#x^3 + x^2 = x^2(x + 1)#
So,
#(Ax + B)/x^2 + C/(x+ 1) = (x^2 + 33)/((x^2)(x + 1))#
#(Ax + B)(x + 1) + Cx^2 = x^2 + 33#
#Ax^2 + Bx + Ax +B + Cx^2 = x^2 + 33#
#(A + C)x^2 + (A + B)x + B = x^2 + 33#
So,
#{(A + C = 1), (A + B = 0), (B = 33):}#
Solving, we get that #A = -33, B = 33, C = 34#.
Hence, the partial fraction decomposition is as follows:
#(-33x + 33)/x^2 + 34/(x + 1)#
We can integrate the second term as #34ln|x + 1| + C#. However, we can decompose the first term further.

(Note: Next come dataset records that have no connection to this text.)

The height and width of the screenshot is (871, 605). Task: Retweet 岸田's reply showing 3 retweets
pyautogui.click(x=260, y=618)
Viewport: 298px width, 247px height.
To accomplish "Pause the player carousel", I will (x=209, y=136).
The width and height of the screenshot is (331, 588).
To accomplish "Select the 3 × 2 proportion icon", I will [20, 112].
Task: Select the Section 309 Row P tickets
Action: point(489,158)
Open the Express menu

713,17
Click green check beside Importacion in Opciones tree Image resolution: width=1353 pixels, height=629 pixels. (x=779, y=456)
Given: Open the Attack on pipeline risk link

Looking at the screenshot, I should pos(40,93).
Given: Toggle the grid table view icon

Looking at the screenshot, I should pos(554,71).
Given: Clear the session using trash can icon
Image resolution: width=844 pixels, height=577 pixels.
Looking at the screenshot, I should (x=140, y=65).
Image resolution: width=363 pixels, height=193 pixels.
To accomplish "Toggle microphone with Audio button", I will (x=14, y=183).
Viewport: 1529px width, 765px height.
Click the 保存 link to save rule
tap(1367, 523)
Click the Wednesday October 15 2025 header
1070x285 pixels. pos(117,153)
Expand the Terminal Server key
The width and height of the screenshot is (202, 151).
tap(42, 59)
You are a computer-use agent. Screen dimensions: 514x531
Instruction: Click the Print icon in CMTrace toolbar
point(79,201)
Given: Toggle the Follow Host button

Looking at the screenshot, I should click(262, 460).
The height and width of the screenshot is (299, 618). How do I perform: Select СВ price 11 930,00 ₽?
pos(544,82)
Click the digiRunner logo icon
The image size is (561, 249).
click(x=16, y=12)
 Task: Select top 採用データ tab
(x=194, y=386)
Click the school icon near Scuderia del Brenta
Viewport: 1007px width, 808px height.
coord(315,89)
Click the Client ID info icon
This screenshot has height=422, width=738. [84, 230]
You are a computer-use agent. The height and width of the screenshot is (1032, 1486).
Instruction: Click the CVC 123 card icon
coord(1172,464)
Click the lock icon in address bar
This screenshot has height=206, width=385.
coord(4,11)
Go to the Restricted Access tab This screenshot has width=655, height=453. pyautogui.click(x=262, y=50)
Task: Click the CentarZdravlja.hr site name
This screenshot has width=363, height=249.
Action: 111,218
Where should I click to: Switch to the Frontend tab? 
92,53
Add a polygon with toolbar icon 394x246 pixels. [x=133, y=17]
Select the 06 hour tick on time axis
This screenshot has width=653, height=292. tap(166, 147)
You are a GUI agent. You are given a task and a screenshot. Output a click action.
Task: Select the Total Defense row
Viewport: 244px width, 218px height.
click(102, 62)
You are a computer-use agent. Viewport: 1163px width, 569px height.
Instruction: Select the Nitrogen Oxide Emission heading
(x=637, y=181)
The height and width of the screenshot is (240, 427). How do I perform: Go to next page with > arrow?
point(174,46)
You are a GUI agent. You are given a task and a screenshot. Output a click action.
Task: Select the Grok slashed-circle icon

#int(33- 33x)/x^2dx = int(33(1 - x))/x^2dx = 33int(1- x)/x^2dx#
#A/x + B/x^2 = (1 - x)/x^2#
#Ax + B = 1 - x#
Here, we have that #A = -1# and #B = 1#.
Hence,
#=>33int(1/x^2 - 1/x)dx#
#=>33int(x^(-2) - 1/x)dx#
#=>33(-1/x - ln|x|) + C#
Putting this and the part that we integrated above together gives
#=>-33/x - 33ln|x| + 34ln|x + 1| + C#
Hopefully this helps!